Seated on a dais, Claudius was speaking in low tones to Rosencrantz and Guildenstern. Gertrude leaned against him, seeming bored by their business. She held her crown in her lap and polished it idly on her skirt. I was surprised, for I had never seen her look so undignified. Then I was startled to see a guard in blue and white livery approach and stand at the king’s side. His legs were spread and his arms crossed in a menacing way.

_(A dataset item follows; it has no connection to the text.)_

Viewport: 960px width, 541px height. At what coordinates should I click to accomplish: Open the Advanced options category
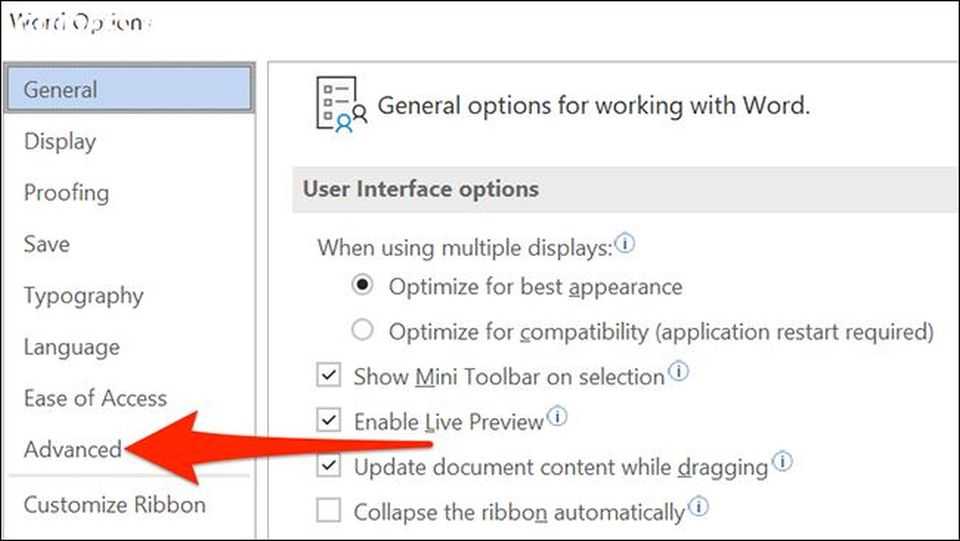point(72,449)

One hand clutched a tall pike, the head of which bore a sharp point and a fearsome curved blade. I recognized the guard as Edmund. How fitting, I thought, that the villain had found a position as a mercenary soldier, paid to protect Claudius and fight his battles.
As the two courtiers prepared to leave, Gertrude leaned forward and called them back. I strained to overhear her speech. Her brow was creased with concern. She seemed to be begging Rosencrantz and Guildenstern for some favor. They bobbed their heads, eager to comply. I caught the words friends of Hamlet and visit my much-changed son.
A welcome visit that would be, I thought with scorn. Hamlet would pounce on these agents like a wolf on a pair of ducks.
My father rushed in, announcing the arrival of the ambassadors from Norway and promising, upon their departure, his own news of great importance concerning Hamlet’s recent disposition. I had to smile at the means by which my father hastened his eventual reception. The ambassadors then swept in, wearing capes edged with fur and bearing maps and many papers. The chief ambassador proclaimed loudly that by his wise diplomacy, Prince Fortinbras’s challenge to Denmark had been deferred. Fortinbras was no light threat, I knew, for his mission was to reclaim lands that his father had lost to King Hamlet in battle. But Claudius merely waved the men away and bade them join him in feasting that night. How poorly, I thought, the mantle of kingship rested on his careless shoulders.